Informazione giudiziaria sobria e a garanzia di tutti. Un flusso di informazioni in grado di dare conto delle indagini su fatti di rilevanza pubblica, ma al riparo da derive all’insegna della spettacolarizzazione. Niente arresti show, immagini di soggetti tradotti all’esterno degli uffici di polizia, ma comunicazione essenziale ispirata a un doppio principio: garantire l’informazione ma anche evitare danni reputazionali in soggetti di volta in volta finiti al vaglio della magistratura. Sono questi i punti salienti dell’ordine di servizio adottato dal procuratore di Napoli Nicola Gratteri e pubblicato lo scorso primo luglio sul sito web della stessa Procura di Napoli.
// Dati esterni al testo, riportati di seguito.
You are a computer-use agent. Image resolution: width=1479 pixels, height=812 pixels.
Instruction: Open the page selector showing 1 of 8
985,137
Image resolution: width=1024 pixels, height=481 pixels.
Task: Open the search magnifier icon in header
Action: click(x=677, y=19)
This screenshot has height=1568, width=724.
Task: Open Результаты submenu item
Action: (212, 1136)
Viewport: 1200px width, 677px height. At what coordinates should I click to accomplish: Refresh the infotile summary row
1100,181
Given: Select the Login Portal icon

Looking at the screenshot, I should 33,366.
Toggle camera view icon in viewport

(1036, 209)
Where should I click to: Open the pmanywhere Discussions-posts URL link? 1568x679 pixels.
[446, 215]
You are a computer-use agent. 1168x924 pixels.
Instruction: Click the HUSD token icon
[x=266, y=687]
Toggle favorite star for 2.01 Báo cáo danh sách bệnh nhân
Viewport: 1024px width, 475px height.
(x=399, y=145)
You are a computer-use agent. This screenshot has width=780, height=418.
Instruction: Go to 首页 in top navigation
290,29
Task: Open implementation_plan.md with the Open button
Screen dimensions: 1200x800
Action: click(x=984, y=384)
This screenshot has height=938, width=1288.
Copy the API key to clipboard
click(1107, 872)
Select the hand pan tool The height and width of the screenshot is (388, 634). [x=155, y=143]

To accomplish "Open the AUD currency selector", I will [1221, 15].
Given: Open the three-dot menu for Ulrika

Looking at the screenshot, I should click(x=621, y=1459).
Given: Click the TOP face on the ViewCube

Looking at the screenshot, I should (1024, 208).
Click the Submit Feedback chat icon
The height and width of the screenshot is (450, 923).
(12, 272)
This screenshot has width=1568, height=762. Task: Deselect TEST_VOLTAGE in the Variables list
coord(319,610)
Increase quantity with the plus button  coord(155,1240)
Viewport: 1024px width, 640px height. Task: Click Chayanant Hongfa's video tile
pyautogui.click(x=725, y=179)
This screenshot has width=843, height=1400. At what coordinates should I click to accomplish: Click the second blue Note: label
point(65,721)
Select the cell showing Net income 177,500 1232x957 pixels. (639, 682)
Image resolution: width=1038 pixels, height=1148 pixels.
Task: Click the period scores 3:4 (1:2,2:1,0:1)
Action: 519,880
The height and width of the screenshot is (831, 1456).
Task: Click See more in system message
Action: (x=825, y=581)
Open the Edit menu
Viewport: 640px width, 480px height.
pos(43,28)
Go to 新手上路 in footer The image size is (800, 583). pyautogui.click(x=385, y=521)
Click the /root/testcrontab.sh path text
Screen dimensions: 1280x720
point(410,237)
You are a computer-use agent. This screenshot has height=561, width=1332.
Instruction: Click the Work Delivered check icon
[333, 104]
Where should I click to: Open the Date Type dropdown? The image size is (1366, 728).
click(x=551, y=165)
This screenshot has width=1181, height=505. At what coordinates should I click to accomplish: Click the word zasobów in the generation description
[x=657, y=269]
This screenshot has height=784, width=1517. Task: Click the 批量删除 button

Un documento in cui il capo dei pm partenopei recepisce le direttive della circolare del Csm dello scorso giugno, a proposito di «una corretta comunicazione istituzionale». In sintesi, si parte dalla delibera di Palazzo dei Marescialli, quella del 10 giugno scorso: la comunicazione giudiziaria deve essere «reattiva e in aggiornamento». 

L’analisi

Cosa significa? Che gli uffici di Procura, nel momento in cui danno conto di accuse a carico di soggetti finiti in cella o sotto indagine, hanno poi il dovere di realizzare aggiornamenti, qualora nel corso del procedimento sopraggiungano archiviazioni o assoluzioni. Una delibera che è stata recepita dalla Procura di Napoli, primo ufficio inquirente in Italia a definire un ordine di servizio autonomo in materia di comunicazione giudiziaria all’indomani della circolare del Csm. Un provvedimento che per altro fa leva anche su princìpi che da tempo ispiravano la strategia informativa dei vertici della Procura di Napoli. Dunque, cosa accadrà in occasione di arresti, retate o di indagini di rilevanza pubblica? Probabilmente verranno sviscerate le ipotesi di accusa, verranno forniti dettagli sull’origine dell’inchiesta, ma non saranno forniti nomi e generalità, di fronte all’impossibilità di seguire l’intera traiettoria processuale di tanti indagati. Nello stesso tempo, però, a leggere l’ordine di servizio firmato da Gratteri, non viene revocata la possibilità di chiedere la copia di misure cautelari o di altri provvedimenti ostensibili (in quanto già notificati ai destinatari). Giornalisti o ricercatori potranno avere accesso agli ordini di arresto, salvo nei casi in cui ci sono ancora emergenze investigative da tutelare.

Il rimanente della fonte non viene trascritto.